▶ **WHAT IS NEEDED**
Say how many lines in the records contain the string "סיכום". Nothing but the number should be given.

▶ **ENTRIES SHOWN**
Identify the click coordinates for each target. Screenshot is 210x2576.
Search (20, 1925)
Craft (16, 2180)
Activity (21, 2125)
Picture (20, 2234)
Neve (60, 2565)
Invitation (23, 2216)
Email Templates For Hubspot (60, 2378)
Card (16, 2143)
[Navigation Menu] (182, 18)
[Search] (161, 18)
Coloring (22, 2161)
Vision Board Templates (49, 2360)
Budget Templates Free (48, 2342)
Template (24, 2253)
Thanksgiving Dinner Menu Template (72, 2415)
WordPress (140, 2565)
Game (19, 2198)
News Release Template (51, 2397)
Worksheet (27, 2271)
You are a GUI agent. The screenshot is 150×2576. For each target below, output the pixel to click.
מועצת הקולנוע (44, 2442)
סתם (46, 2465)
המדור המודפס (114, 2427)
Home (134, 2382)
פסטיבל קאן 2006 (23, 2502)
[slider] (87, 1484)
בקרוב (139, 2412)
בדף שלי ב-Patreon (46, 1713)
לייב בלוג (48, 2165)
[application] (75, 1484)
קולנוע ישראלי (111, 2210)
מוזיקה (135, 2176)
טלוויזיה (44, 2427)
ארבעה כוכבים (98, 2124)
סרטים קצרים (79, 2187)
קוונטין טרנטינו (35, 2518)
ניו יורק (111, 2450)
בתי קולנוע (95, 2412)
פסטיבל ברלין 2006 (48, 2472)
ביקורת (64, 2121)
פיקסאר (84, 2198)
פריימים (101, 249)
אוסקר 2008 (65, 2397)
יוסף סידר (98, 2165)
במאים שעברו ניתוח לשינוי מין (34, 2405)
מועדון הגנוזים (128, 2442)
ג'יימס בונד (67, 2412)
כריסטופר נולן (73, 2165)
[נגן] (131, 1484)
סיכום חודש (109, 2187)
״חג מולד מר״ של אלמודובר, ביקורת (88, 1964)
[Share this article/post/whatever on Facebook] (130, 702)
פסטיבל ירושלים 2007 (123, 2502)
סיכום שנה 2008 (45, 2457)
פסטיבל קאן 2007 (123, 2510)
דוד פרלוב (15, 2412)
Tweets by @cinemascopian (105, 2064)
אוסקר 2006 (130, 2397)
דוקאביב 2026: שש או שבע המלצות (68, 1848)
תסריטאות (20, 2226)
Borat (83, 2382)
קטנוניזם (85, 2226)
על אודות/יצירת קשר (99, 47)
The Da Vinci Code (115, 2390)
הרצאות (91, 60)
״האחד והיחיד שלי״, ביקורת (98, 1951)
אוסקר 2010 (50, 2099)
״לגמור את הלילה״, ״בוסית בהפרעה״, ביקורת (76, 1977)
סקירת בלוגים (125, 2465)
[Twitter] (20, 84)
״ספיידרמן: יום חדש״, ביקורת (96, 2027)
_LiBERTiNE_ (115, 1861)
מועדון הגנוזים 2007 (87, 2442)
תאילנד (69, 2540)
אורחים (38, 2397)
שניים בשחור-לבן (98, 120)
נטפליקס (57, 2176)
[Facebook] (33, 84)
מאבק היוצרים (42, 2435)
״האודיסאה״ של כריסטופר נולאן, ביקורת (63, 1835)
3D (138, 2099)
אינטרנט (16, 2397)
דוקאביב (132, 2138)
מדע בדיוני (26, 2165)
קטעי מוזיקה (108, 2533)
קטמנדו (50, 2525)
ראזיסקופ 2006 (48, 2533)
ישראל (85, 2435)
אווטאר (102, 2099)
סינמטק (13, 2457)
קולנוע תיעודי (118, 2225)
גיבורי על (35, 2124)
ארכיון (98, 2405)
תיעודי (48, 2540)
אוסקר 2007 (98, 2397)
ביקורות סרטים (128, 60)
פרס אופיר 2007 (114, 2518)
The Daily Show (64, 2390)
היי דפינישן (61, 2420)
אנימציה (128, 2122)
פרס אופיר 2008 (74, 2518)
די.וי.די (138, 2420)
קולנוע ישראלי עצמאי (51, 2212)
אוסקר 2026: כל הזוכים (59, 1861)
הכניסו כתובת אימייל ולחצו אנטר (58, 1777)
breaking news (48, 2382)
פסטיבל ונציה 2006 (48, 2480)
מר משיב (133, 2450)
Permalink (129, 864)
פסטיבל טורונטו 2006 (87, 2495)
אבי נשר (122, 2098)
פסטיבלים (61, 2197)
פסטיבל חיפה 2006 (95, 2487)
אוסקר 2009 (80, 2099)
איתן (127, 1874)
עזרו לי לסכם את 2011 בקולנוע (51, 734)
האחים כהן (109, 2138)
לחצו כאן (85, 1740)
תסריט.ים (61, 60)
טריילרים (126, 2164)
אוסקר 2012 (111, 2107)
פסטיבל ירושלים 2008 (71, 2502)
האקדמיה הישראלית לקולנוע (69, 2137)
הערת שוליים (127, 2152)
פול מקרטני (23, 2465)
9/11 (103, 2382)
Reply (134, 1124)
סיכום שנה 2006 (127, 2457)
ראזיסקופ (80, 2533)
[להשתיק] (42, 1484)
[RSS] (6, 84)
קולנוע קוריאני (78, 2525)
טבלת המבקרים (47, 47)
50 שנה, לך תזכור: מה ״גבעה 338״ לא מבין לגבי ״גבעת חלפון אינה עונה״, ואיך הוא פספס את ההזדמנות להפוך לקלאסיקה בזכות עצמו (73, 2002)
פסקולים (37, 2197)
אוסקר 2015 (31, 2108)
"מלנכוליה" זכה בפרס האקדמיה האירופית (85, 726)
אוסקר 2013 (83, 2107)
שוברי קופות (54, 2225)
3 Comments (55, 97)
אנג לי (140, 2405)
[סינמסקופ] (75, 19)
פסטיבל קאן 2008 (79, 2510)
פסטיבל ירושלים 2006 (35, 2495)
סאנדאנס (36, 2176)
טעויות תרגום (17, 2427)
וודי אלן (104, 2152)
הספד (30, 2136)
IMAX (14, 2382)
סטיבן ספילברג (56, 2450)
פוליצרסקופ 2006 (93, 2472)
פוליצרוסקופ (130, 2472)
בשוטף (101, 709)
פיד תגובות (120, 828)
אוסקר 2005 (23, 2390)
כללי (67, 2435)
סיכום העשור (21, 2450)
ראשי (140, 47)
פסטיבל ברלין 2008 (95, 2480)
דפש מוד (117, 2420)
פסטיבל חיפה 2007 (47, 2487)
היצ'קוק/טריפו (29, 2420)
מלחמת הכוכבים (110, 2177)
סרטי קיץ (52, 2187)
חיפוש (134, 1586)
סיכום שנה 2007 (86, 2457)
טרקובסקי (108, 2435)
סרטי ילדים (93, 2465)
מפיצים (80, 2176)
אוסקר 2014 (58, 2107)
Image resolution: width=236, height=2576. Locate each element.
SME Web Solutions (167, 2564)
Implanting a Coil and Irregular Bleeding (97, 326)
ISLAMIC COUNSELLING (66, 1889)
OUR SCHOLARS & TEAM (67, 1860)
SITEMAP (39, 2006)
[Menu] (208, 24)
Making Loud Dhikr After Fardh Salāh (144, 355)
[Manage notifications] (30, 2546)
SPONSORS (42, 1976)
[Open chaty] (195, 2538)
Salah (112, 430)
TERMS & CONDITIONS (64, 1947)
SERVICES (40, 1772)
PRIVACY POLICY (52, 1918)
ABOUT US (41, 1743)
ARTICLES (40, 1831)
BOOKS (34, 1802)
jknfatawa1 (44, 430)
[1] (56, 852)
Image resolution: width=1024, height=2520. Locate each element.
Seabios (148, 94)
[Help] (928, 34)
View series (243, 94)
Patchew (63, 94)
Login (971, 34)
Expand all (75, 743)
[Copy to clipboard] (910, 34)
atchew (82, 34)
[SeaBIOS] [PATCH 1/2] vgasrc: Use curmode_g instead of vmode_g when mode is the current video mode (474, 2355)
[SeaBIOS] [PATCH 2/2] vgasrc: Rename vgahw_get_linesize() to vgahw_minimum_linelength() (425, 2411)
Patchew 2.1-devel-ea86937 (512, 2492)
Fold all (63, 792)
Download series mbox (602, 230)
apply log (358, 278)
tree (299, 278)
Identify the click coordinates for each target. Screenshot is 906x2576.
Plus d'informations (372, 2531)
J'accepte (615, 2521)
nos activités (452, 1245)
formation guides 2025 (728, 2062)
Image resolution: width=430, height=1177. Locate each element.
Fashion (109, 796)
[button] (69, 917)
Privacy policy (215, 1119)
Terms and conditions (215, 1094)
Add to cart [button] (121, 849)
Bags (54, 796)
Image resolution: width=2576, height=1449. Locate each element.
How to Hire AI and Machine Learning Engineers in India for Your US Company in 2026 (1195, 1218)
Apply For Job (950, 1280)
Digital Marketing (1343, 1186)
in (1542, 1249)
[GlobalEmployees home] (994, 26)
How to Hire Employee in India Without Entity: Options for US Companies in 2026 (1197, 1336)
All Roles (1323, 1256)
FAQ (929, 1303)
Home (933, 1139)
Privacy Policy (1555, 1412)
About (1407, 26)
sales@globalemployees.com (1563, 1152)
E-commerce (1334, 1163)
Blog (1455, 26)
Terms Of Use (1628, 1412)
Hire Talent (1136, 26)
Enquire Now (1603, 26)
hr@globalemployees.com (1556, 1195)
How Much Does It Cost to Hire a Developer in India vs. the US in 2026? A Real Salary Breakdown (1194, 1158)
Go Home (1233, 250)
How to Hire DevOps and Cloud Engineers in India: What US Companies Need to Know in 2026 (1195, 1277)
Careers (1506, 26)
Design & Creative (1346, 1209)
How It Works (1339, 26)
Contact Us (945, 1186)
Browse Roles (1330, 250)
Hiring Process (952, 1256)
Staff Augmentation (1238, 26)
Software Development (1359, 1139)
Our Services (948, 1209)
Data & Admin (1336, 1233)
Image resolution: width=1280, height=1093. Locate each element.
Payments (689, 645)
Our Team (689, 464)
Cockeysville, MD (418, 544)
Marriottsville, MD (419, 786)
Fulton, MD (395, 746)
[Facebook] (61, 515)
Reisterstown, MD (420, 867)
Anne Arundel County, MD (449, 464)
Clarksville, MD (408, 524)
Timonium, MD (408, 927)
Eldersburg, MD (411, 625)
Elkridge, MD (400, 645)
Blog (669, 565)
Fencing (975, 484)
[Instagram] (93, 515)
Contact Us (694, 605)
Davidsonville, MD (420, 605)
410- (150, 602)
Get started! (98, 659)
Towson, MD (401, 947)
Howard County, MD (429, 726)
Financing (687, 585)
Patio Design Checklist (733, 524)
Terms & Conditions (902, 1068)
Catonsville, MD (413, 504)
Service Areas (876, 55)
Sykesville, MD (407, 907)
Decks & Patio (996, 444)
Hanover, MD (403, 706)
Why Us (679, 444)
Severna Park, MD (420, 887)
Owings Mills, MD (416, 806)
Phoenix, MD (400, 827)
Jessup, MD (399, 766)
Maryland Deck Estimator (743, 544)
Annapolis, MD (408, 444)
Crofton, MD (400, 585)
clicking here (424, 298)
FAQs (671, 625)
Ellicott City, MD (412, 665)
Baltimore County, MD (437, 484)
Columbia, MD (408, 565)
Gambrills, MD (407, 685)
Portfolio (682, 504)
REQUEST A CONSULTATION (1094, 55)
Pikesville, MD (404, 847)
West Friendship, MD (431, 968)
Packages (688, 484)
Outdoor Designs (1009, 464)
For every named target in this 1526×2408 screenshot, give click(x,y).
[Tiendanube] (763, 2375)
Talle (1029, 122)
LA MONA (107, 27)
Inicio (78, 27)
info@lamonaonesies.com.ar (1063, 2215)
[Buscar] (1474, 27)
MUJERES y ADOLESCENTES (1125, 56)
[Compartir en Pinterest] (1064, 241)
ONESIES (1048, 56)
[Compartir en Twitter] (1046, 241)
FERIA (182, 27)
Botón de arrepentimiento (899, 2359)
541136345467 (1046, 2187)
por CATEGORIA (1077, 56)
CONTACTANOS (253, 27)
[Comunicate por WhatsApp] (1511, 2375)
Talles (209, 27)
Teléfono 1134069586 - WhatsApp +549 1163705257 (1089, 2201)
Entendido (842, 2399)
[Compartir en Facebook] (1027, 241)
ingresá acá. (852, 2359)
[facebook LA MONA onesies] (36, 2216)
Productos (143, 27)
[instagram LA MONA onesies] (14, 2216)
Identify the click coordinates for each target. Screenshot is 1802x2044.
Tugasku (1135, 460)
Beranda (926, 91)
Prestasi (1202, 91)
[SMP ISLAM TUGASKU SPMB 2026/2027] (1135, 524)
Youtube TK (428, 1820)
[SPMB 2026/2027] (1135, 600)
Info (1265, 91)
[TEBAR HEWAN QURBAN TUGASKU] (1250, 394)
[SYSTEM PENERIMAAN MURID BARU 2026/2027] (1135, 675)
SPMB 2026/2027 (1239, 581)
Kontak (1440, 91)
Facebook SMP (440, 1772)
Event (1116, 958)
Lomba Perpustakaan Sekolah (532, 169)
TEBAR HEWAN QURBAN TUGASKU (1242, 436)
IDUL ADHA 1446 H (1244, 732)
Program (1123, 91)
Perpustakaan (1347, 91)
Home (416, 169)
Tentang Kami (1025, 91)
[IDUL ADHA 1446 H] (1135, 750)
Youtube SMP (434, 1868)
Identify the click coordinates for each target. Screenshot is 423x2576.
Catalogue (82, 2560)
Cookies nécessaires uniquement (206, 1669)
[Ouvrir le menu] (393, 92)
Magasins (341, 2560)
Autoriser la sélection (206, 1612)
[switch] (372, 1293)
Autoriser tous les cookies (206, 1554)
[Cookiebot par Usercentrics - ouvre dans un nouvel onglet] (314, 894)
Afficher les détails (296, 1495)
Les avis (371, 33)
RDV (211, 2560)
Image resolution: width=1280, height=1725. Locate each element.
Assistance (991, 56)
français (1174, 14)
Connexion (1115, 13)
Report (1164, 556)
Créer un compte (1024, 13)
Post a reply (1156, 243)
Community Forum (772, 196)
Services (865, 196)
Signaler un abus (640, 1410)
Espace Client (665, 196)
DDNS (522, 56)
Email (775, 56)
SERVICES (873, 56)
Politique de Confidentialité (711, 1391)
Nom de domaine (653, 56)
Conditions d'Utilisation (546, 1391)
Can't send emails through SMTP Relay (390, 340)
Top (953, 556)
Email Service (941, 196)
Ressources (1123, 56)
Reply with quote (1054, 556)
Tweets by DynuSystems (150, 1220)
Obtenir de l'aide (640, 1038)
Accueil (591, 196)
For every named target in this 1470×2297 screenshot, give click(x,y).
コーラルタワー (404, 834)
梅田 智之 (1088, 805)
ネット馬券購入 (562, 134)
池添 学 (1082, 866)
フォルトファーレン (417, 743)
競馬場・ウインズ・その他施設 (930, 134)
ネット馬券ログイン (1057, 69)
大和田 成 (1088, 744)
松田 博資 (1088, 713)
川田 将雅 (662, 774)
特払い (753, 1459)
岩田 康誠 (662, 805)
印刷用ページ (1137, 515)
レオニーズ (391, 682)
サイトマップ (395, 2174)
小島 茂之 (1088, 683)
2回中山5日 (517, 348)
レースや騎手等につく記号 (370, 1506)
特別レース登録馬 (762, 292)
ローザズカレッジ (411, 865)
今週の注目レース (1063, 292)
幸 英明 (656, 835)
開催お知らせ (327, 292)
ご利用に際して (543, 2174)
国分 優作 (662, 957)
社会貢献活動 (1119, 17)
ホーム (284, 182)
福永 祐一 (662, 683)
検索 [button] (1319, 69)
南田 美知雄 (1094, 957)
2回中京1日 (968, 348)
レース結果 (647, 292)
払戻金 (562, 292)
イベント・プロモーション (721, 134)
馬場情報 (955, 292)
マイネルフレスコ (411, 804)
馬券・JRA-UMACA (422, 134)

▶ **SOLUTION BELOW**
5